=== WORK REQUIRED ===
List each line in the material below that contains the string "width".

=== DATA PROVIDED ===
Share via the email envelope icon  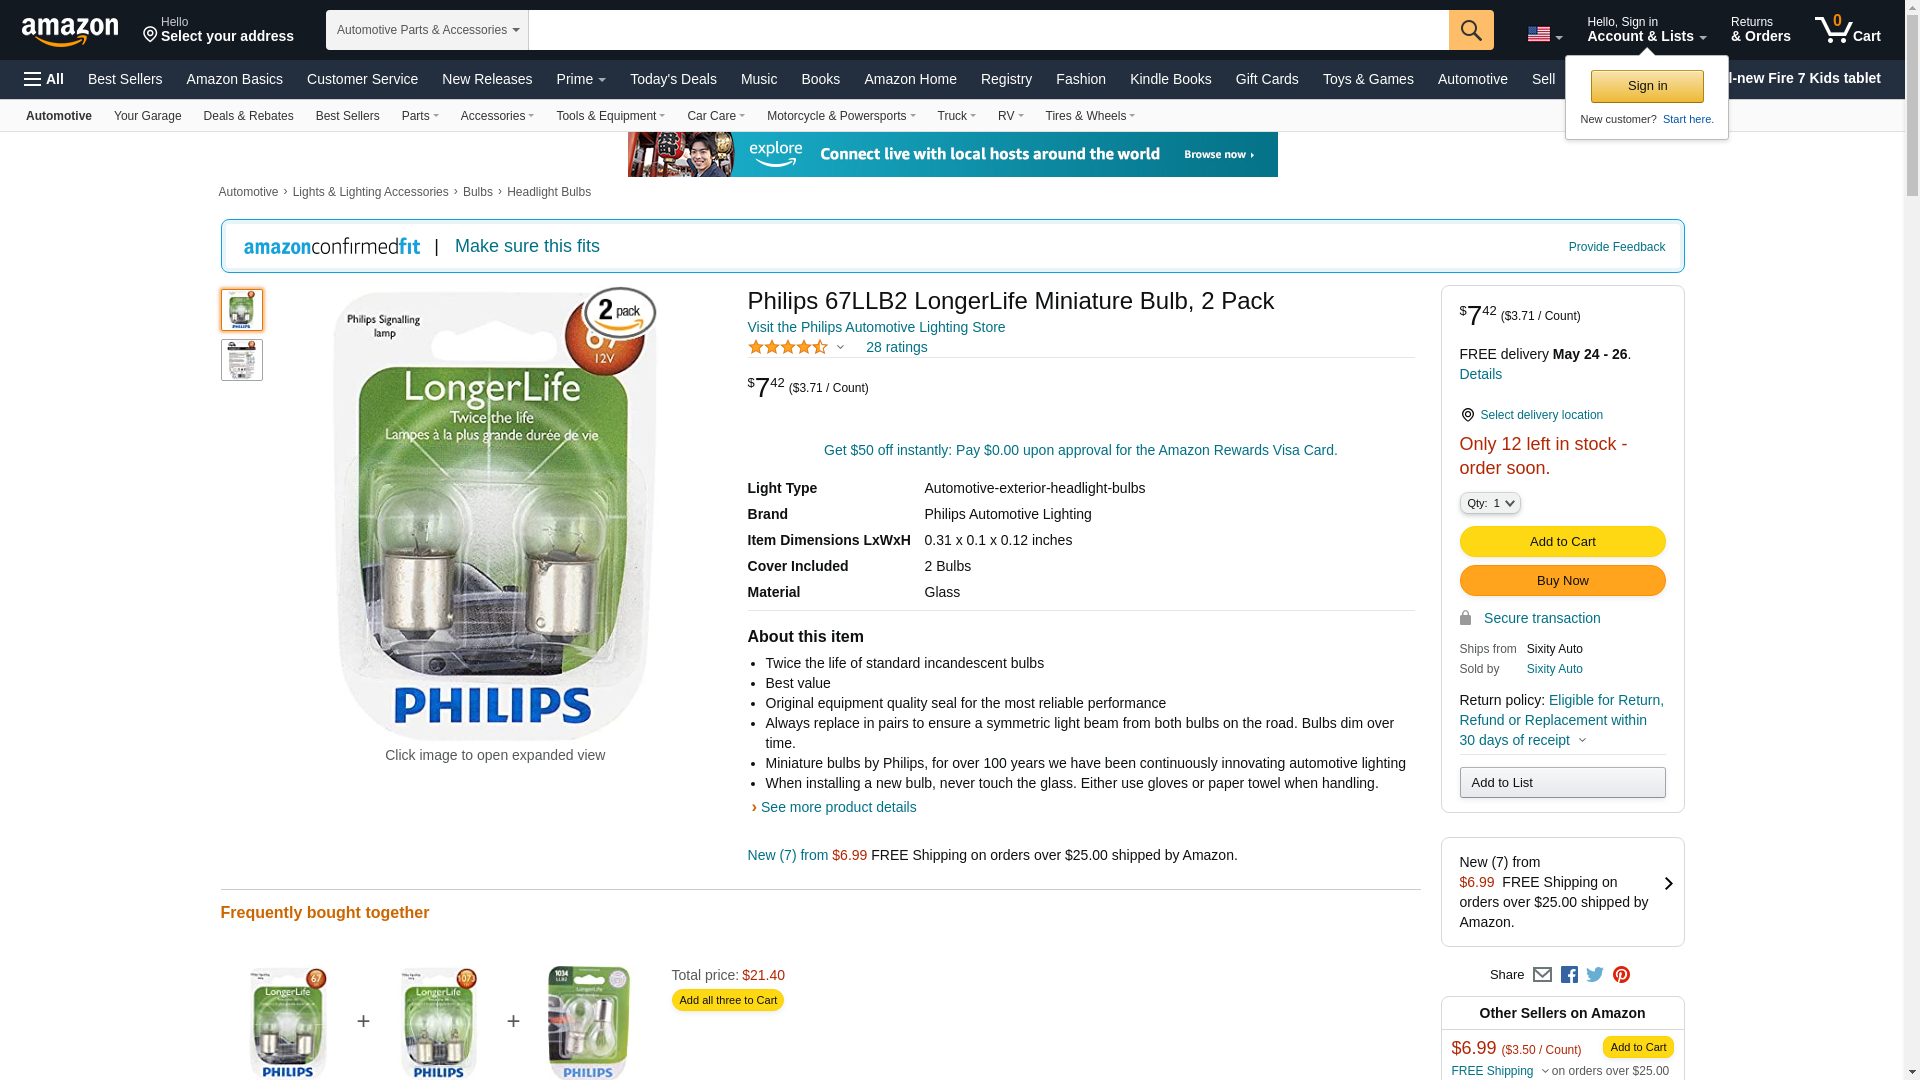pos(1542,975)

...

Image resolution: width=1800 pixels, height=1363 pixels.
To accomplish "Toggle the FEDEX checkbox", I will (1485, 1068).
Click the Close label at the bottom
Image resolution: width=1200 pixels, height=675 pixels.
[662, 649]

=== RESPONSE TO THIS EXERCISE ===
Image resolution: width=1800 pixels, height=1363 pixels.
Image resolution: width=1200 pixels, height=675 pixels.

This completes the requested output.